Locate each line in the entries below that contains the string "Viewport" and copy those lines. Matching is case-sensitive.

── Given entries ──

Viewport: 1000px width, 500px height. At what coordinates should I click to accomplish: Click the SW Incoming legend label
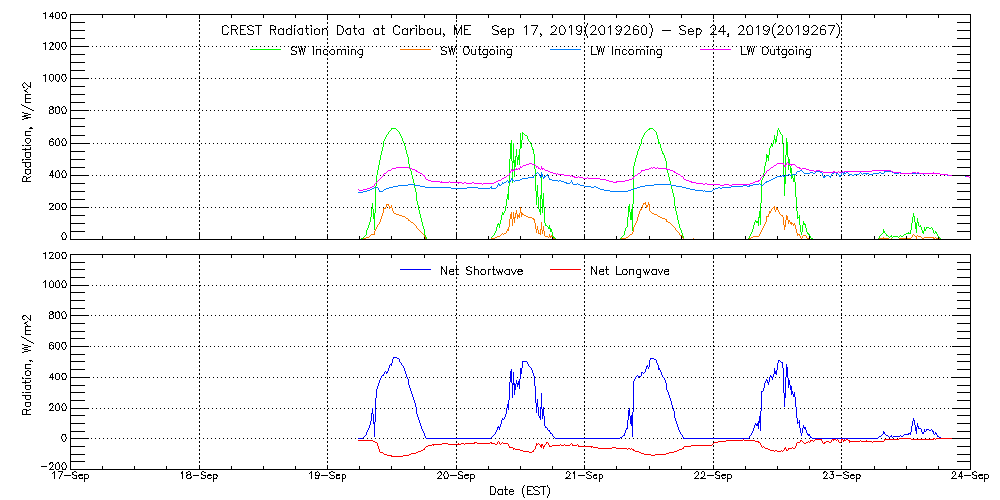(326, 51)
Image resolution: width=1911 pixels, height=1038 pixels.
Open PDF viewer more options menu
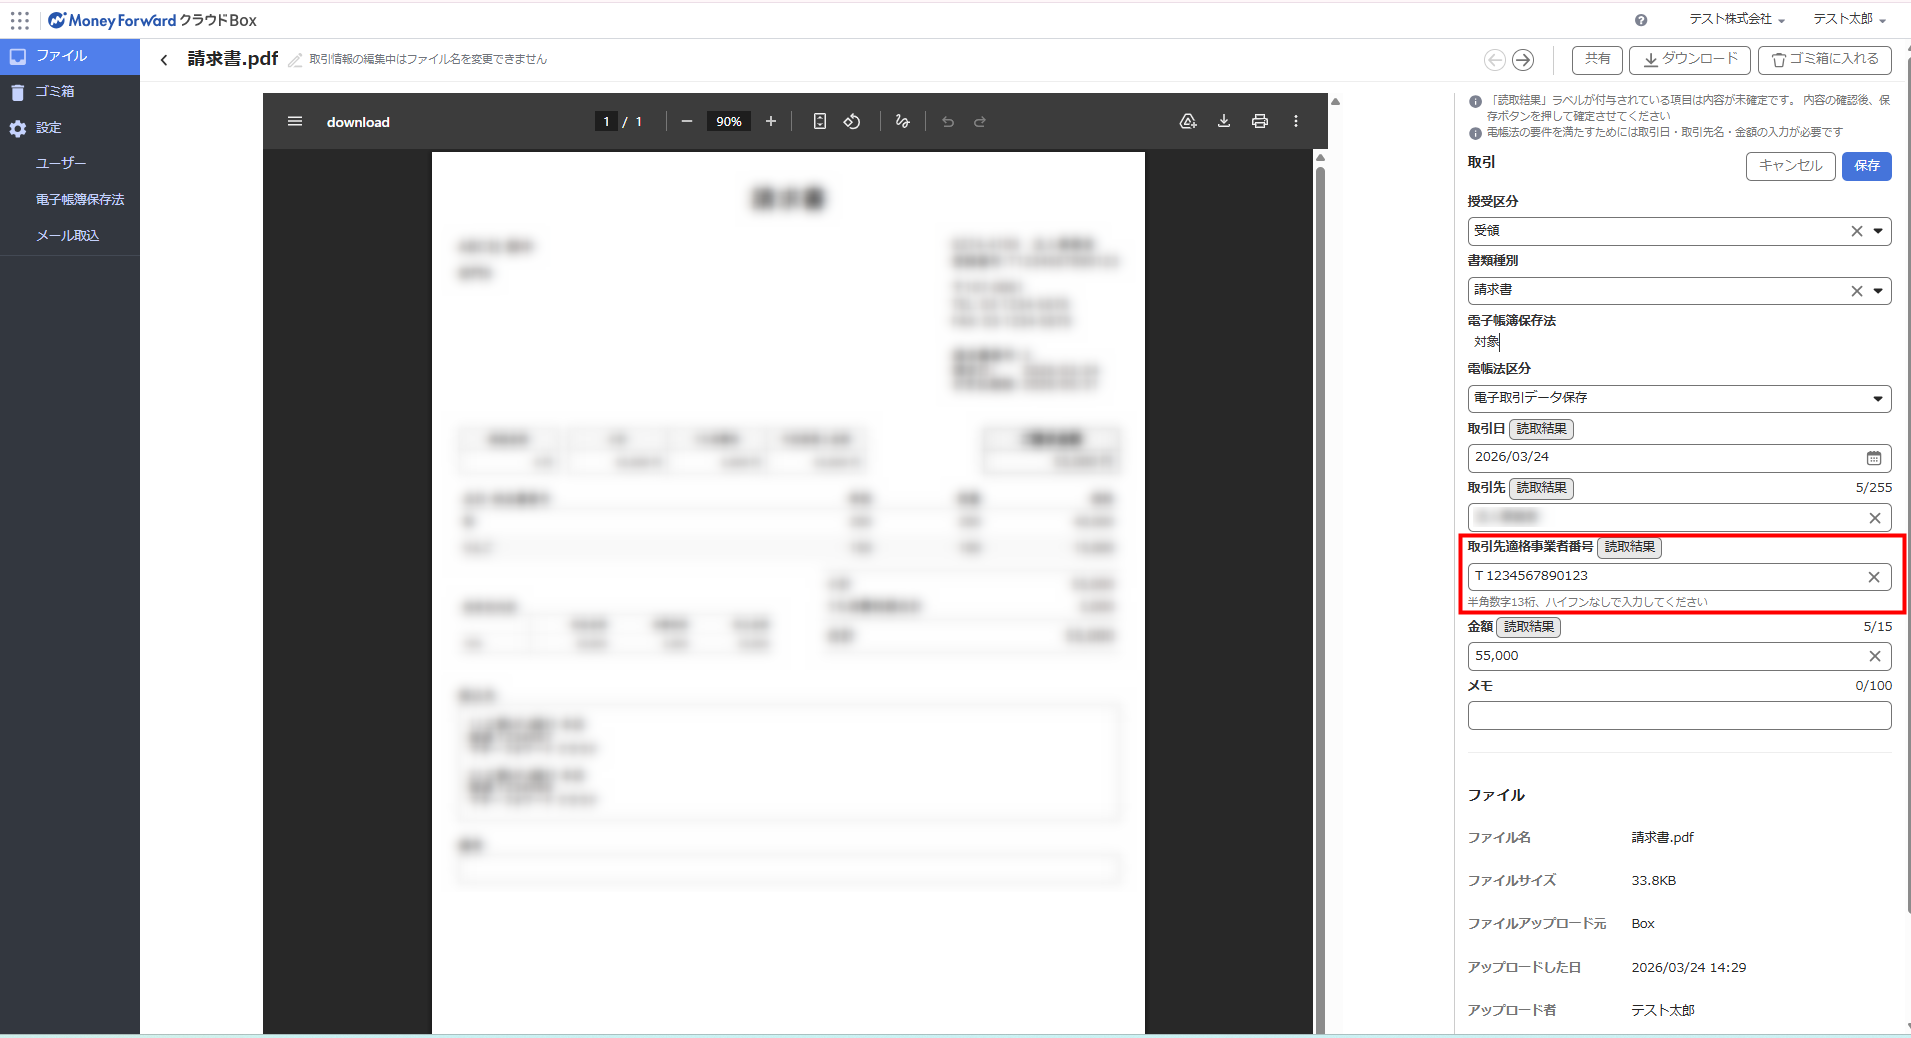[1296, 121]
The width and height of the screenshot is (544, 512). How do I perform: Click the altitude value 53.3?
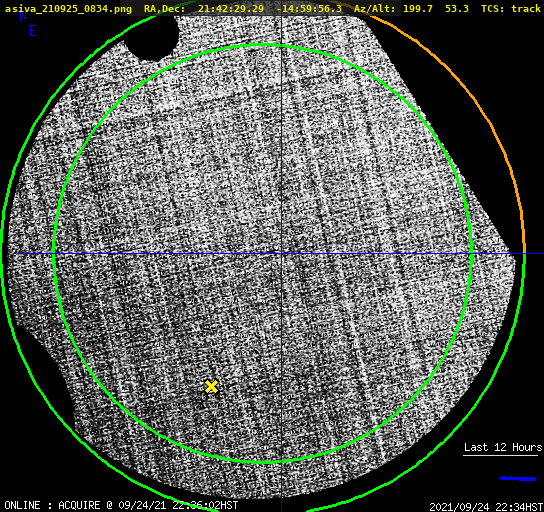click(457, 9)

───
── Given entries ──

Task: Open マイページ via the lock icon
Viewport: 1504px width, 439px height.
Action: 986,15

───
── Given entries ──

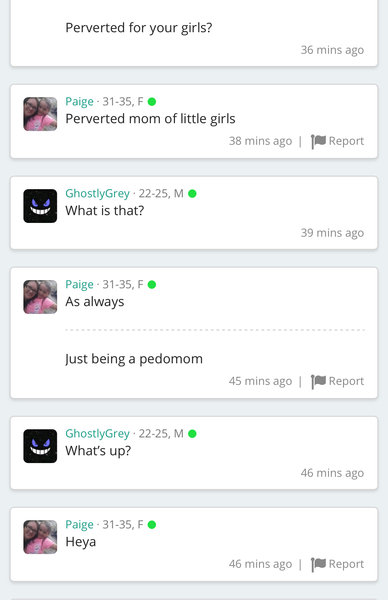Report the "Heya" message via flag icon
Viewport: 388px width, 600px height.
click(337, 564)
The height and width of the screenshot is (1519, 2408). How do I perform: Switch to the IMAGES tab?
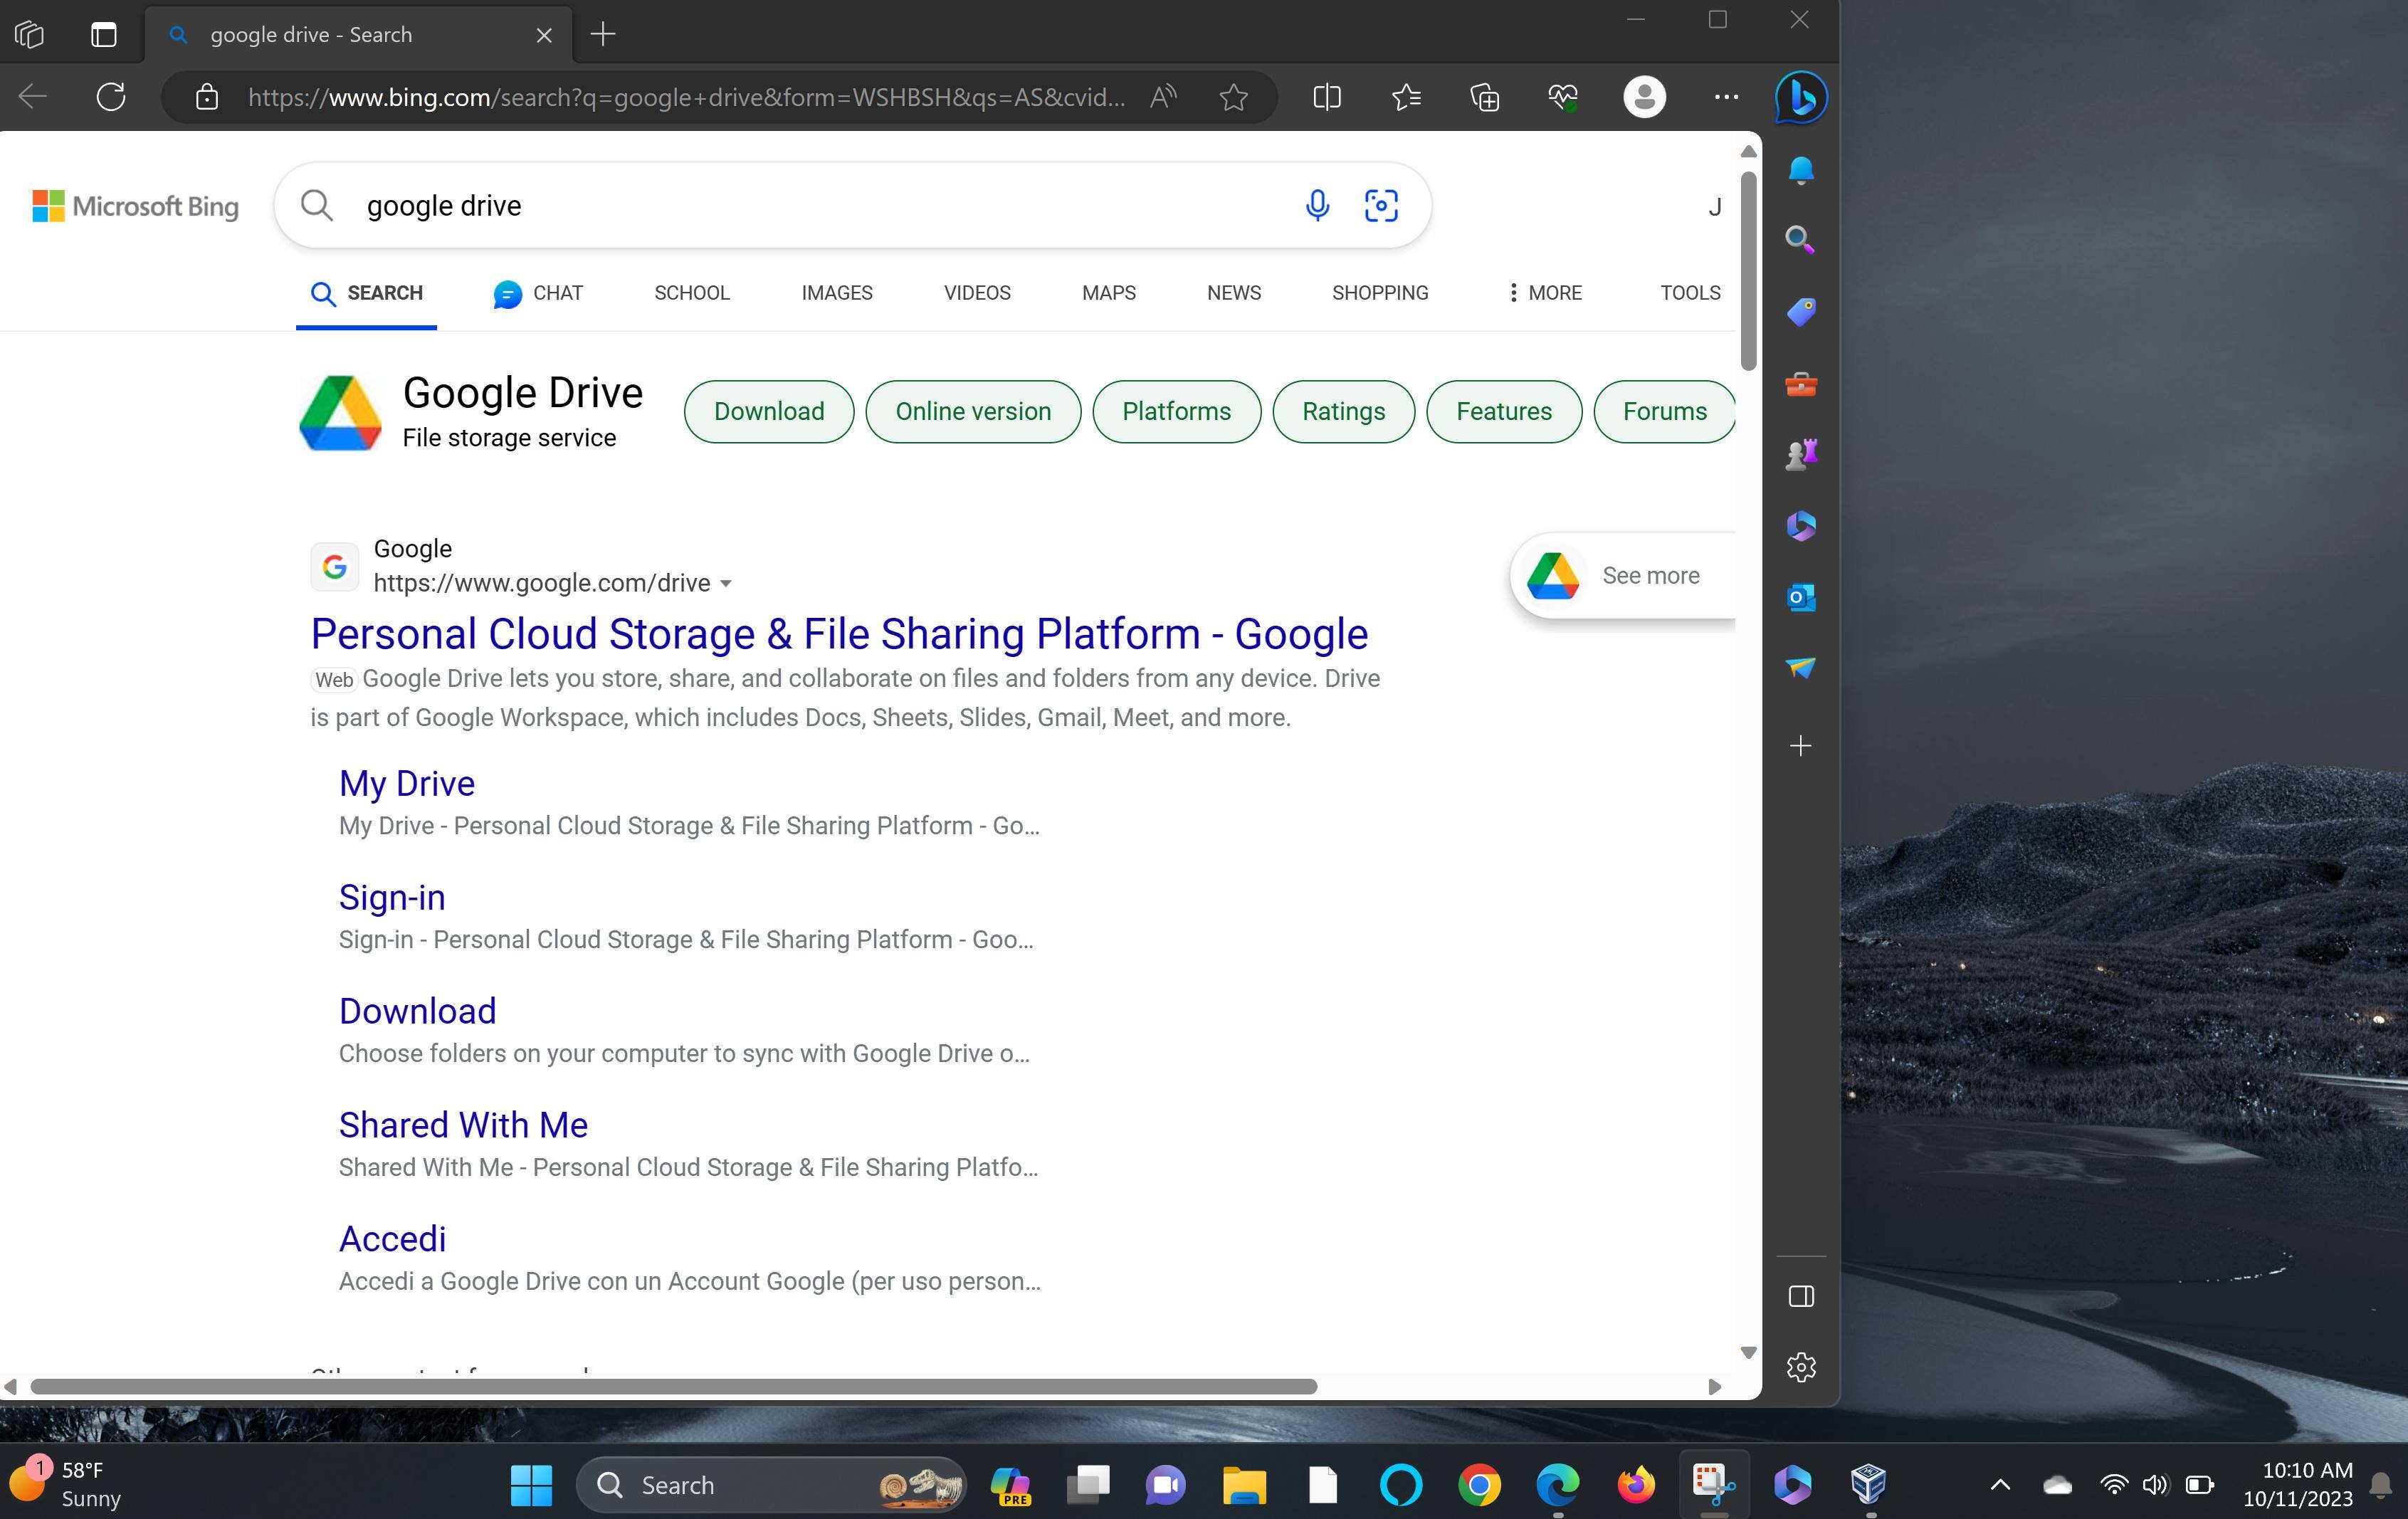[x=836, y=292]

───

> Exercise result
Viewport: 1000px width, 500px height. At what coordinates should I click to accomplish: Click the SW Incoming legend label
Viewport: 1504px width, 439px height.
Viewport: 388px width, 600px height.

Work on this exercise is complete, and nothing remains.